Now a question. Can the remainder *DW* in principle be detected in all inertial frames? Yes. It can, if the clocks of all inertial frames are synchronized in "false" non-Einsteinian way so that the processes of burning reach the marks D and W of the rod in all these frames simultaneously.
The one-way speed of light in these non-Einsteinian frames (in Reichenbach's frames) does not equal c. Knowing one-way speed of light the observers of all inertial frames can find the velocity of their proper frames (relative to the frame K). If they will take into account their own speed, then all of them will come to the conclusion that the remainder *DW* is at rest. Likewise, having synchronized the clocks of all inertial frames so that the processes of burning reach the marks D and R of the rod in all these frames simultaneously the observers in all frames will discover that the remainder *DR* is moving with velocity v.
The velocities (and other physical quantities) of the remainder *DW* and *DR* are invariant although it is necessary to do some "tricks" to see the physical objects that we named remainders *DW* and *DR*. Without these "tricks", the observers will not detect these objects, but these objects do exist and should be detectable in all frames of reference.

 

[Ibix]

I don't think anyone disagrees with his analysis. We just don't see the point of it.

 

[A.T.]

I wanted to say, that in Special Relativity observers from different reference frames “see” different physical objects.

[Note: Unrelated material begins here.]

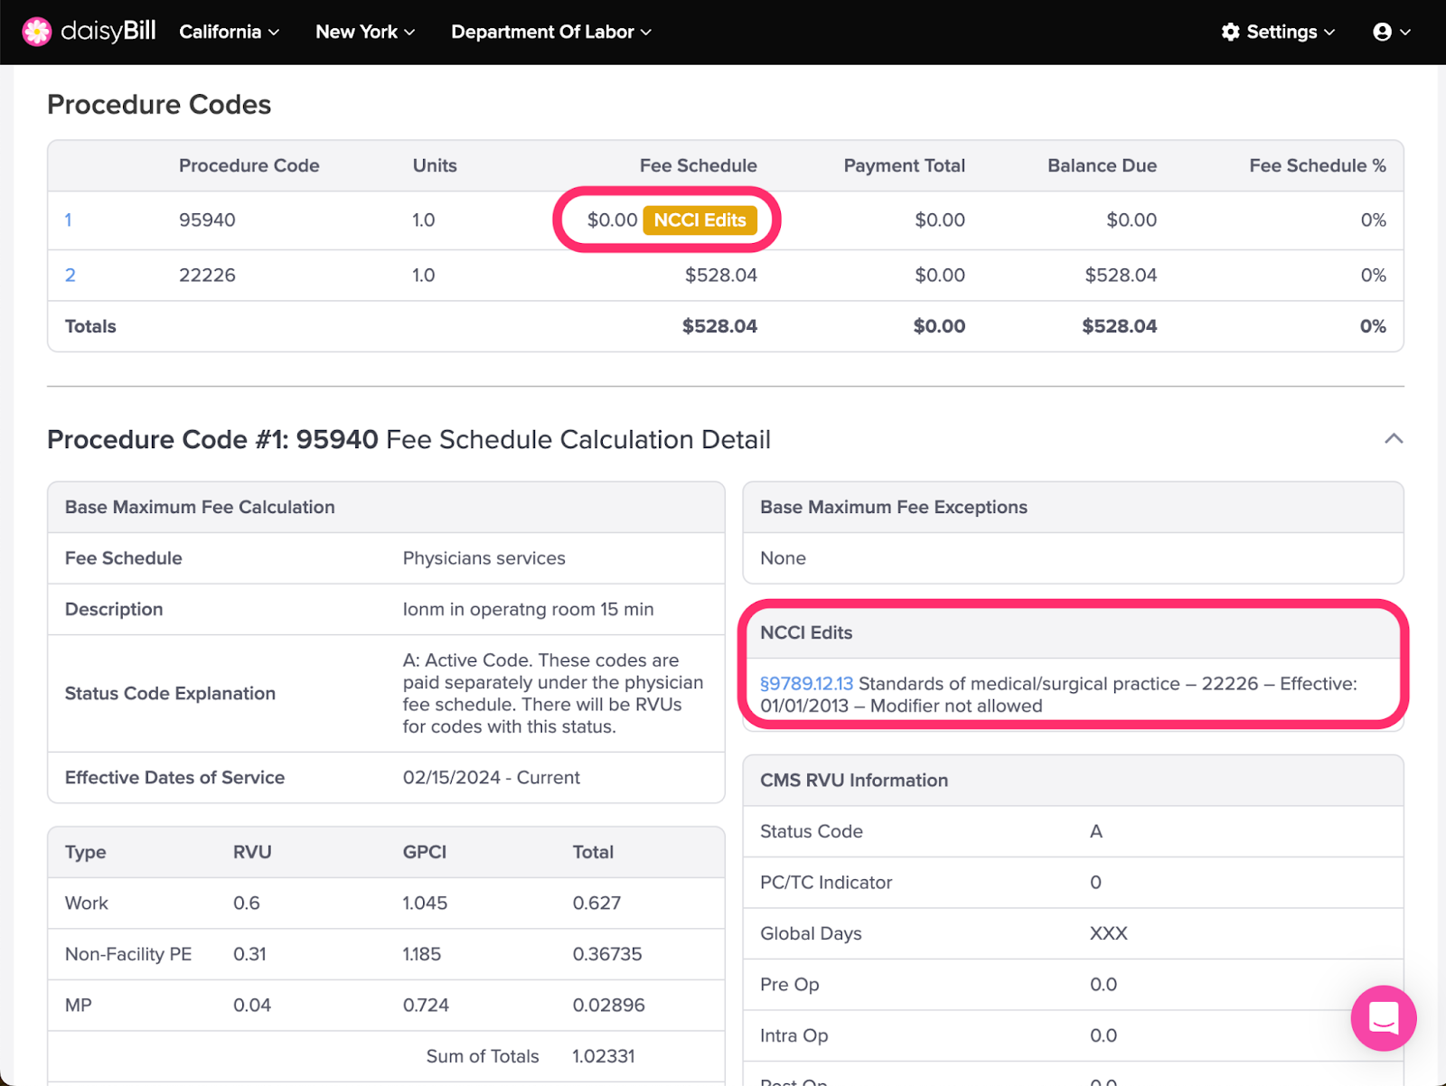Viewport: 1446px width, 1086px height.
Task: Open the chat support bubble icon
Action: tap(1383, 1018)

According to your definition of "see" and "different". You can make any statement true by appropriately defining the used terms.

 

[Mister T]

Another observer from another frame sees that one of them is still sucking a pacifier and other one is in a coffin already. I think it is very funny!

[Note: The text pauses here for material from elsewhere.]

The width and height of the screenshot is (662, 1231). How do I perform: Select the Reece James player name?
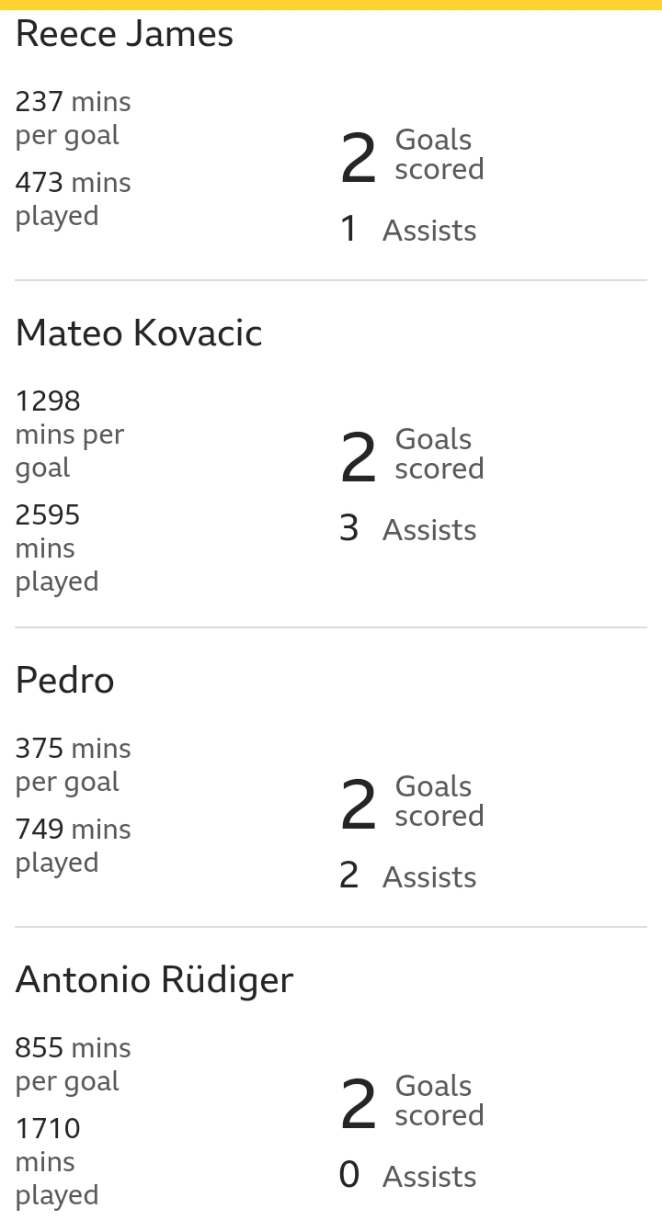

If one of the twins is next to me and in a coffin dead at the age of 70 years, and the other twin is 70 light years away, I will see the distant one as a baby. Why is that funny?

On the other hand, if you're thinking of the twin paradox where an observer sees the baby and the old dead twin in the same location at the same time, then all observers will see that same thing. I find that strange, too. Perhaps even funny.

Selection of a frame of reference with respect to which all observers synchronize their clocks brings some order at least.

One can select any frame of reference and do that. Any one inertial reference frame is as good as any other.

Then every observer can see the twins of the same age, 35 years old, healthy with rose cheeks.

If one observer located midway between the twins sees them both at age 35, then all observers at that location regardless of their state of motion sees them both at age 35. It makes no difference how they've synchronized their clocks.

 

[Dale]

I wanted to say, that in Special Relativity observers from different reference frames “see” different physical objects.

Only by your peculiar definition. Your definition is not part of mainstream physics to my knowledge. In my opinion, it is a poor definition, and all of the things that you have said since you came up with this definition are reasons that it is a bad definition.